本文:
▼▼▼

手にとって本を眺めるだけで前向きな気分になる本。「曙に咲く」というタイトルも、北海道の大地を馬でゆく仲睦まじいダン夫妻も、帯の「振り向いてはいけません。前だけ向いて生きなさい」という帯の文句も、主人公「鶴」の辞世の句「玉響の 命なれども 咲き満つる 君と歩みし ひとすじの道」という後ろ側の帯文句も作品の雰囲気をかもしだしている本。

明治6年、明治政府に請われて開拓使として来日したエドウィン・ダンは、北海道における畜産業発展に大きく貢献、のちにアメリカ公使館の書記官に任命される。

そんな北海道の発展にも貢献し、日本史上の大切な場面に絡みのあるエドウィン・ダンが出会い、尊敬の念をささげた津軽の女性「鶴」の、苦労も多く、短命であった生涯なのに、なぜか読後感は林檎の花を思わせる爽やかなものが残る。

▲▲▲

記録の抜粋:
▼▼▼

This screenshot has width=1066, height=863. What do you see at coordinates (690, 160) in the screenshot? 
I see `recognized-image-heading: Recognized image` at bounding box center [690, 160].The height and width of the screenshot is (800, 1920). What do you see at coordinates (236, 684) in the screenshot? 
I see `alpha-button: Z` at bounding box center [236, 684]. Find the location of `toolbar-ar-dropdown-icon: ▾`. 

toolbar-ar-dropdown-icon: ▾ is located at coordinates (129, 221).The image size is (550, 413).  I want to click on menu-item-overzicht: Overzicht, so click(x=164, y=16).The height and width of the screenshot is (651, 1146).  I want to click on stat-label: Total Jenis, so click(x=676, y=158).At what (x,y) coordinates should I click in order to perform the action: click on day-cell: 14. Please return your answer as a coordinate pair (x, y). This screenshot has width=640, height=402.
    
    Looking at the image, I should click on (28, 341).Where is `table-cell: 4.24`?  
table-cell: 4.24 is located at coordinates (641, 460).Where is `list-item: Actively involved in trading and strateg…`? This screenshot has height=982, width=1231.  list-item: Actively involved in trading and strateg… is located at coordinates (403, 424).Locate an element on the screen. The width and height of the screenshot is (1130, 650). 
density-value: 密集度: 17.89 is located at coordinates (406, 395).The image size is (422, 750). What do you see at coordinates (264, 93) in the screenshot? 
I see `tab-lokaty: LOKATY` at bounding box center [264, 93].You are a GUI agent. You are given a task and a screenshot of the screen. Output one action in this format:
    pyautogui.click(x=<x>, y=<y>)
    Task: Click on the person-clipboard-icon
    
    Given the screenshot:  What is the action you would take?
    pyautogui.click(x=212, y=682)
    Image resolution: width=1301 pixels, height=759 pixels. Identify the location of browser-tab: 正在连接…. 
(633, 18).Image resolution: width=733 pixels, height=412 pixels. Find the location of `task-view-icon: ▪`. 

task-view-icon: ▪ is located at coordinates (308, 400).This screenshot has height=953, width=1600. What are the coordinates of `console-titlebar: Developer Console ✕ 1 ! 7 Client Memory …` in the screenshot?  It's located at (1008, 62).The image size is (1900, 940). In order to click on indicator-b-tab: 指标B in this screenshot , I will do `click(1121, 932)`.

▲▲▲

情報の活用:
1 – 本文によれば、エドウィン・ダンが開拓使として来日したのは何年か。
2 – 本文の「明治6年、明治政府に請われて」から「思わせる爽やかなものが残る。」までを、そのまま抜き出せ。
記録はここでは使わない。

番号付き解答:
1 – 明治6年。

2 –
明治6年、明治政府に請われて開拓使として来日したエドウィン・ダンは、北海道における畜産業発展に大きく貢献、のちにアメリカ公使館の書記官に任命される。

そんな北海道の発展にも貢献し、日本史上の大切な場面に絡みのあるエドウィン・ダンが出会い、尊敬の念をささげた津軽の女性「鶴」の、苦労も多く、短命であった生涯なのに、なぜか読後感は林檎の花を思わせる爽やかなものが残る。